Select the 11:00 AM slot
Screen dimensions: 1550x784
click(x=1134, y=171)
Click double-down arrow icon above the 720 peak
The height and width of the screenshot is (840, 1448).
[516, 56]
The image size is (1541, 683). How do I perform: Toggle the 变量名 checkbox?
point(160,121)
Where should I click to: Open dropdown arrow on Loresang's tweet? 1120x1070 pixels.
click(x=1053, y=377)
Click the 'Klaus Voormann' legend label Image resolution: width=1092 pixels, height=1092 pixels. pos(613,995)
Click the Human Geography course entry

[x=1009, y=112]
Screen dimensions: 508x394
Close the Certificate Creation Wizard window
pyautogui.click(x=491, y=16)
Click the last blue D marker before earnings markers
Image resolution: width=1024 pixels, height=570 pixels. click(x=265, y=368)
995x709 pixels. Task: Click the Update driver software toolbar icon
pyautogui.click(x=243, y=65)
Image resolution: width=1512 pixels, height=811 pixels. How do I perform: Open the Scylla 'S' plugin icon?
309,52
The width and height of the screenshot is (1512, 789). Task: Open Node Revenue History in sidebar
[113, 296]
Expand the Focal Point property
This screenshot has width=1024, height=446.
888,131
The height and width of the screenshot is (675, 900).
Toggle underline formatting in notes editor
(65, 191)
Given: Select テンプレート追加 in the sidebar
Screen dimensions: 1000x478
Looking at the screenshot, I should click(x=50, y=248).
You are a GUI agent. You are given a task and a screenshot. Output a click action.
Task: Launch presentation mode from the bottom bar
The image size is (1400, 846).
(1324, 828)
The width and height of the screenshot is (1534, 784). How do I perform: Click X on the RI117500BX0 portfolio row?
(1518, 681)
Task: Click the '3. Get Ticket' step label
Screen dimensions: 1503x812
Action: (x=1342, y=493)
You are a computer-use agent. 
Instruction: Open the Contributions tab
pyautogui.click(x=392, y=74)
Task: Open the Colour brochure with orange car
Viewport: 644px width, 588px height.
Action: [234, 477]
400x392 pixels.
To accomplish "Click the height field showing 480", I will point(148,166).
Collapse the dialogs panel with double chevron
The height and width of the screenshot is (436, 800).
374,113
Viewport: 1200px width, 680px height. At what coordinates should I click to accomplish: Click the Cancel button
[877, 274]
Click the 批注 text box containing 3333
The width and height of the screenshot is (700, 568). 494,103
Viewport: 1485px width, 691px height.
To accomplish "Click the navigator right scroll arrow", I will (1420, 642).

──────────

▶ **Assignment**: The full set of records above is to be printed exactly as it appears.

▶ **Written response**:
Select the 11:00 AM slot
Screen dimensions: 1550x784
click(x=1134, y=171)
Click double-down arrow icon above the 720 peak
The height and width of the screenshot is (840, 1448).
[516, 56]
The image size is (1541, 683). How do I perform: Toggle the 变量名 checkbox?
point(160,121)
Where should I click to: Open dropdown arrow on Loresang's tweet? 1120x1070 pixels.
click(x=1053, y=377)
Click the 'Klaus Voormann' legend label Image resolution: width=1092 pixels, height=1092 pixels. pos(613,995)
Click the Human Geography course entry

[x=1009, y=112]
Screen dimensions: 508x394
Close the Certificate Creation Wizard window
pyautogui.click(x=491, y=16)
Click the last blue D marker before earnings markers
Image resolution: width=1024 pixels, height=570 pixels. click(x=265, y=368)
995x709 pixels. Task: Click the Update driver software toolbar icon
pyautogui.click(x=243, y=65)
Image resolution: width=1512 pixels, height=811 pixels. How do I perform: Open the Scylla 'S' plugin icon?
309,52
The width and height of the screenshot is (1512, 789). Task: Open Node Revenue History in sidebar
[113, 296]
Expand the Focal Point property
This screenshot has width=1024, height=446.
888,131
The height and width of the screenshot is (675, 900).
Toggle underline formatting in notes editor
(65, 191)
Given: Select テンプレート追加 in the sidebar
Screen dimensions: 1000x478
Looking at the screenshot, I should click(x=50, y=248).
You are a GUI agent. You are given a task and a screenshot. Output a click action.
Task: Launch presentation mode from the bottom bar
The image size is (1400, 846).
(1324, 828)
The width and height of the screenshot is (1534, 784). How do I perform: Click X on the RI117500BX0 portfolio row?
(1518, 681)
Task: Click the '3. Get Ticket' step label
Screen dimensions: 1503x812
Action: (x=1342, y=493)
You are a computer-use agent. 
Instruction: Open the Contributions tab
pyautogui.click(x=392, y=74)
Task: Open the Colour brochure with orange car
Viewport: 644px width, 588px height.
Action: [234, 477]
400x392 pixels.
To accomplish "Click the height field showing 480", I will point(148,166).
Collapse the dialogs panel with double chevron
The height and width of the screenshot is (436, 800).
374,113
Viewport: 1200px width, 680px height. At what coordinates should I click to accomplish: Click the Cancel button
[877, 274]
Click the 批注 text box containing 3333
The width and height of the screenshot is (700, 568). 494,103
Viewport: 1485px width, 691px height.
To accomplish "Click the navigator right scroll arrow", I will (1420, 642).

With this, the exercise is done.